A New Field of Cancer Survivorship
If the medical world has been slow to recognize cancer survivorship, this nonrandom group has not. Many of them travel hundreds of miles to find survivorship clinics in various countries around the world. The more recently treated ones had both the good fortune to benefit from the new field of cancer survivorship, but the bad fortune to be beset constantly by worries about what the future holds. As with much of the lay public, many believe that screening and early diagnosis are always beneficial and are unaware that the evidence in our cohort is scant.
I found myself alternately fascinated, riveted, terrified, and reassured but refrained from diagnosing myself from Facebook. I also knew I had found my peeps, a cohort more aware of their risk factors than much of the medical world. One woman expressed relief when her new oncologist said, “this is all our fault.” Others chimed in they had never heard a physician acknowledge that.
My new oncologist had fancier words, “you are our humbling legacy.” I am the living—or perhaps I should say dying—history of one of our more successful efforts to treat and cure cancer in the past 50 years. There are now numerous other efforts, especially to treat childhood malignancies. Awareness of long-term consequences, the concept of survivorship, and the concept of shared decision-making are but a few of the inflections in the arc of therapy. Many patients make difficult decisions, choosing extremely toxic therapies that will extend life only months, with imminent consequences that are known. But many also make decisions on the basis of limited information, filled with hope.
In early 2019, should an American woman wait while the U.S. Food and Drug Administration continues to investigate textured breast implants, or imagine she lives in France where sales have been halted because of reports of an association with a rare lymphoma? What will be the effects of the successful immunotherapy in 10, 20, or 50 years? Of course, physicians are focused on near-term cure, yet they must also acknowledge the uncertainty regarding possible late effects of the very treatment that is now saving their patients’ lives.

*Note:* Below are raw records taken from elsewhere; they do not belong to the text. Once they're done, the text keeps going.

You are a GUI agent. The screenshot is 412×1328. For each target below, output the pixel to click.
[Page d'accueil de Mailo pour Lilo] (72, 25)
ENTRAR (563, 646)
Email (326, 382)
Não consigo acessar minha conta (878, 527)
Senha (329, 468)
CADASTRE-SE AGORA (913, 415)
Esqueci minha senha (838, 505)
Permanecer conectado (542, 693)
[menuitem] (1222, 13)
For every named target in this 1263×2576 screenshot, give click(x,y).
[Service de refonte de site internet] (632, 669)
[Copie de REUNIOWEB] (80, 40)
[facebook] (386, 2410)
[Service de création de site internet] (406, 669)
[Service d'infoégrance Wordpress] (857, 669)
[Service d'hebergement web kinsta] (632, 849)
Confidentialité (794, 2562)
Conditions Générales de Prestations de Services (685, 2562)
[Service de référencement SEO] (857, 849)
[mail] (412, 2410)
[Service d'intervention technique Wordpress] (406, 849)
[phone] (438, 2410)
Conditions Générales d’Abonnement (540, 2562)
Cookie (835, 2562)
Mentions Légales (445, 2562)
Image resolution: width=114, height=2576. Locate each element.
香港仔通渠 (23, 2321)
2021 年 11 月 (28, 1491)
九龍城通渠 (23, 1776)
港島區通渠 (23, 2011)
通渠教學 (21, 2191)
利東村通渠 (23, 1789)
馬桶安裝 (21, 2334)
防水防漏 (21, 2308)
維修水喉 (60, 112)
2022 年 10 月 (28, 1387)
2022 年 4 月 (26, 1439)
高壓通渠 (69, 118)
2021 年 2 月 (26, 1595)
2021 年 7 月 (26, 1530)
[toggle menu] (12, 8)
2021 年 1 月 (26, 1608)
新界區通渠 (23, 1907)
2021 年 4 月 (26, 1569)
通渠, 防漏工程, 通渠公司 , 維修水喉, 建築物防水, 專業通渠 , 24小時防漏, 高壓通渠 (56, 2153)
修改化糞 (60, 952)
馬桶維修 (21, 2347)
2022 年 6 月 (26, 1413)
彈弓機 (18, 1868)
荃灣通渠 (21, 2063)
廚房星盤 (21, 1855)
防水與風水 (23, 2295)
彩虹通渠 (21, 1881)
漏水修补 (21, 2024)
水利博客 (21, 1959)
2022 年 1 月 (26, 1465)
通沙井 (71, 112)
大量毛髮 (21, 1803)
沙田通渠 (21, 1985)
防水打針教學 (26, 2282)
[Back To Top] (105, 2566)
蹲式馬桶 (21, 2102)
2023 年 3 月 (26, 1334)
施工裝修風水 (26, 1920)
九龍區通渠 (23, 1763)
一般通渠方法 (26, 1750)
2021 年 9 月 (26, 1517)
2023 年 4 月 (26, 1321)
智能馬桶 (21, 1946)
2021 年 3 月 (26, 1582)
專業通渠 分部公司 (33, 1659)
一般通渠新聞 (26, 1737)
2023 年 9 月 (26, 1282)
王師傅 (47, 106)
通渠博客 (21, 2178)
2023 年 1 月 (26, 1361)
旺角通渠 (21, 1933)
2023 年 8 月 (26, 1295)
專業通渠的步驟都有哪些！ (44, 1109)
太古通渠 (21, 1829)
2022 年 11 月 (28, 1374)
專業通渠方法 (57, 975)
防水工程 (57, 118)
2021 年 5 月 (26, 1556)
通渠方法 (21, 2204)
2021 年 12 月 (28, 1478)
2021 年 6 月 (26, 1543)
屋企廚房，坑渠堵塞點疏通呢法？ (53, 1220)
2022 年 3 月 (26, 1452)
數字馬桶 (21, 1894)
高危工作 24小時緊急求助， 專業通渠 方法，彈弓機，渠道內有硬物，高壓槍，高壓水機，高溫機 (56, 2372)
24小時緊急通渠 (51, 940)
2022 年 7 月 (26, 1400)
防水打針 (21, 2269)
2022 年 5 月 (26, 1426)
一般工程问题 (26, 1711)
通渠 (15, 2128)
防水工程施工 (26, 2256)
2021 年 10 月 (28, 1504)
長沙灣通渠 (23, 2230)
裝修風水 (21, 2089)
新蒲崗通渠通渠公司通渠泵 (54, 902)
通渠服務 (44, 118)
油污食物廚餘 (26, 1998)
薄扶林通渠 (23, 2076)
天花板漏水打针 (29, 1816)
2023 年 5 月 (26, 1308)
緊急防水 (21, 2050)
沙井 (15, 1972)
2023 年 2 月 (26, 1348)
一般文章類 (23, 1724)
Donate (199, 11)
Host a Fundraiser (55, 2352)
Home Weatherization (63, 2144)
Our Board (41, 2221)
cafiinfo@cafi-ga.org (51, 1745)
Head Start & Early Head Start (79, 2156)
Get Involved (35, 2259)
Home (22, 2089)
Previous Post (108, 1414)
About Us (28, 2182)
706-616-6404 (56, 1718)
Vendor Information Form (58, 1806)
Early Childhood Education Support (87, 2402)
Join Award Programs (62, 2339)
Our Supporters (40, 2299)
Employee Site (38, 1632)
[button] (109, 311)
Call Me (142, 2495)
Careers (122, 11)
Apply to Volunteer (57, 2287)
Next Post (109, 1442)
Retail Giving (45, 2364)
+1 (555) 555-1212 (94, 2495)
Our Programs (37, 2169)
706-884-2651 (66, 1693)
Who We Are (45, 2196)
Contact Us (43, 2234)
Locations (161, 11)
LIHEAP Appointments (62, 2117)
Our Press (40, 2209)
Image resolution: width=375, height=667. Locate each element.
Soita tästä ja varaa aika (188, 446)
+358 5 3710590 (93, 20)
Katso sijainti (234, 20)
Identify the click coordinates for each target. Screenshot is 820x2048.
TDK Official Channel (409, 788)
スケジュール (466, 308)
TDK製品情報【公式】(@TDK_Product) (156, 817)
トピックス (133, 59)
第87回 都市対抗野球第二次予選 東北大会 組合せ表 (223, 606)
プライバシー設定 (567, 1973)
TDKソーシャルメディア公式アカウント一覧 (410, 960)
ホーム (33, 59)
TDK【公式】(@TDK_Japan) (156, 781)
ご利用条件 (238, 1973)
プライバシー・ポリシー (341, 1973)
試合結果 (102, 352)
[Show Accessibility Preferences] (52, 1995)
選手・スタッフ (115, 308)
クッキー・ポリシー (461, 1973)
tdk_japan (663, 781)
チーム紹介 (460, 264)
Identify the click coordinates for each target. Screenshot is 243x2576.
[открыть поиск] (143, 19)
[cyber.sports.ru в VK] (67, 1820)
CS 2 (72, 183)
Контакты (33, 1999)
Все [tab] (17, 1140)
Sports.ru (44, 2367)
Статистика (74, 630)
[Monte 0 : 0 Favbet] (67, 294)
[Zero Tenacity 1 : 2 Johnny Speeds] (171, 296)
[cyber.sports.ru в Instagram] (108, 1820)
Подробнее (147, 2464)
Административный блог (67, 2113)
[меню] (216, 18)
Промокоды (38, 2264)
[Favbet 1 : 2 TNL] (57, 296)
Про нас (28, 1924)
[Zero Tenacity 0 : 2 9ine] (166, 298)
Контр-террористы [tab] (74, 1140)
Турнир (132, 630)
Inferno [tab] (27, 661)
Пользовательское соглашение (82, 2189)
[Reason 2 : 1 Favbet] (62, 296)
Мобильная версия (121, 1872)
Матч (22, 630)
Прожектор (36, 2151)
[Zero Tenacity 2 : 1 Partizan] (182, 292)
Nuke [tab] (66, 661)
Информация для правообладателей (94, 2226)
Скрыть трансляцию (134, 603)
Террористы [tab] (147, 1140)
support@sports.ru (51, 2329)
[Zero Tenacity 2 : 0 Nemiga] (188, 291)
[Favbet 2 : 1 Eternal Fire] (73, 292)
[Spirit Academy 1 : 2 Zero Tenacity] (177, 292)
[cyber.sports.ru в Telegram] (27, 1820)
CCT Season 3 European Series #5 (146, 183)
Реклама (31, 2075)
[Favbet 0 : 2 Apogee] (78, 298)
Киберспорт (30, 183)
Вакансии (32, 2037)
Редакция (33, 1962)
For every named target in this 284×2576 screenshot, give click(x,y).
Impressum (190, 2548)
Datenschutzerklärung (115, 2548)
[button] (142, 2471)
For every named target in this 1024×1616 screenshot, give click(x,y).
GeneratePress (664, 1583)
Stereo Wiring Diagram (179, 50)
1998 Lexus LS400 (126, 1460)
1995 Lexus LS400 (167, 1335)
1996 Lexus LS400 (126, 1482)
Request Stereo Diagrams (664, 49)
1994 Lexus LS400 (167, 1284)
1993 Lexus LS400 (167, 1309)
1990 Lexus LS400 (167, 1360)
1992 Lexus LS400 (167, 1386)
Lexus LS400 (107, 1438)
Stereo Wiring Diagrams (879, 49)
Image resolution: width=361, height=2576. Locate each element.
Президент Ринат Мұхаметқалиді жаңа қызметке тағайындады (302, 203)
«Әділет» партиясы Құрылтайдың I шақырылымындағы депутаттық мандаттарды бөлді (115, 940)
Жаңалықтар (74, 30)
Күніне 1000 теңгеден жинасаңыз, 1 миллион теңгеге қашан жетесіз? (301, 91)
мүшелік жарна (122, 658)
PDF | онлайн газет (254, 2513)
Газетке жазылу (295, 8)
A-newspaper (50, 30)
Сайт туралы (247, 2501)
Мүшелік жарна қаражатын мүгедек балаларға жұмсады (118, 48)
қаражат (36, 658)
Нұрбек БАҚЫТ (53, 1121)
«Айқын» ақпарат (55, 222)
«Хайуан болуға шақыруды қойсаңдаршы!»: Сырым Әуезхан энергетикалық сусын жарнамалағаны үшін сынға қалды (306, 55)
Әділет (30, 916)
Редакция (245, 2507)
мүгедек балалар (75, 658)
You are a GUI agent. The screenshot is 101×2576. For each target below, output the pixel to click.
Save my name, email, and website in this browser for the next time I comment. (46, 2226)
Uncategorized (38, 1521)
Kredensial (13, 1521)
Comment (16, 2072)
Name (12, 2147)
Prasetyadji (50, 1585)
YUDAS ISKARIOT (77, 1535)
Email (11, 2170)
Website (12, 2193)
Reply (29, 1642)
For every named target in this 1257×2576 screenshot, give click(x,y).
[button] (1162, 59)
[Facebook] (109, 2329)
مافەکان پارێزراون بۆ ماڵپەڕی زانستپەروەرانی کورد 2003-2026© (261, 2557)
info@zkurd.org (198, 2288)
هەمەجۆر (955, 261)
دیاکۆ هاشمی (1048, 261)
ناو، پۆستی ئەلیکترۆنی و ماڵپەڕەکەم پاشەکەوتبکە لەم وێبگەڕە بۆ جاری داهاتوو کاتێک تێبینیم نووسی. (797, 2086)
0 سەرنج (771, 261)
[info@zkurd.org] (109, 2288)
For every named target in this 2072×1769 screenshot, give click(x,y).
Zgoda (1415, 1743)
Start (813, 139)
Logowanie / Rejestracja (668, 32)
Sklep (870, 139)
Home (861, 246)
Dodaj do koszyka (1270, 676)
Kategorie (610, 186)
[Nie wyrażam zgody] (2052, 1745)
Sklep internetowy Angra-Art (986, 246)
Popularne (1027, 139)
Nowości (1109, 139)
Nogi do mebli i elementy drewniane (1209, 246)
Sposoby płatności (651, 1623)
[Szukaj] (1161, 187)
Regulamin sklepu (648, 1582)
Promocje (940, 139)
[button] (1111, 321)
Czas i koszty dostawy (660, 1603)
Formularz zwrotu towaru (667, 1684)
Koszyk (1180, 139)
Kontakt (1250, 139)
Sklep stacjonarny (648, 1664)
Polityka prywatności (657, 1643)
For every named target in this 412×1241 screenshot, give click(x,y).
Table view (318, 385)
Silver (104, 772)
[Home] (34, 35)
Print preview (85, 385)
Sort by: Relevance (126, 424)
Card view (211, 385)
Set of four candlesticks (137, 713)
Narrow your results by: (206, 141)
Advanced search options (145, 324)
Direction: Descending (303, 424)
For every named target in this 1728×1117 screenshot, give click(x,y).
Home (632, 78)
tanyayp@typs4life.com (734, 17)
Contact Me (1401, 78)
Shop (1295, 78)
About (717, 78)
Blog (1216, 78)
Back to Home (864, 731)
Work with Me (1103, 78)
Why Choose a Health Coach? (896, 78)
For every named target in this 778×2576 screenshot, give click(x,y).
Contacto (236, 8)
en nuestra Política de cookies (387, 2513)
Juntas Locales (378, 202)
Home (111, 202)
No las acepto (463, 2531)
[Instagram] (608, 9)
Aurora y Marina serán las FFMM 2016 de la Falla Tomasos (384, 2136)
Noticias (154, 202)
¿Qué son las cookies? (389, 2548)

But if I am a humbling legacy, humility is needed. We need clinicians to provide guidance and information to patients as they find themselves in unknown and often frightening terrain, years or decades after completing their course of treatment. In my primary care practice, I often told patients I had left my crystal ball at home along with my magic wand. But I was usually referring to when they could return to work after a viral illness, not whether they would develop a terminal illness 50 years later.
I tried to imagine my 18-year-old self, and the doctor peering into his crystal ball. “You will have symptoms no one will believe. You will happily marry and successfully have one child.” As long as he has a crystal ball, I might as well learn everything. “You will develop heart disease and require an artificial valve and a pacemaker. You will develop three other cancers, two of which will be treatable, but the third, at age 72, will be the cause of your death. Would you like the radiation and cure we can offer you now?”
DISCLOSURE: The author reported no conflicts of interest.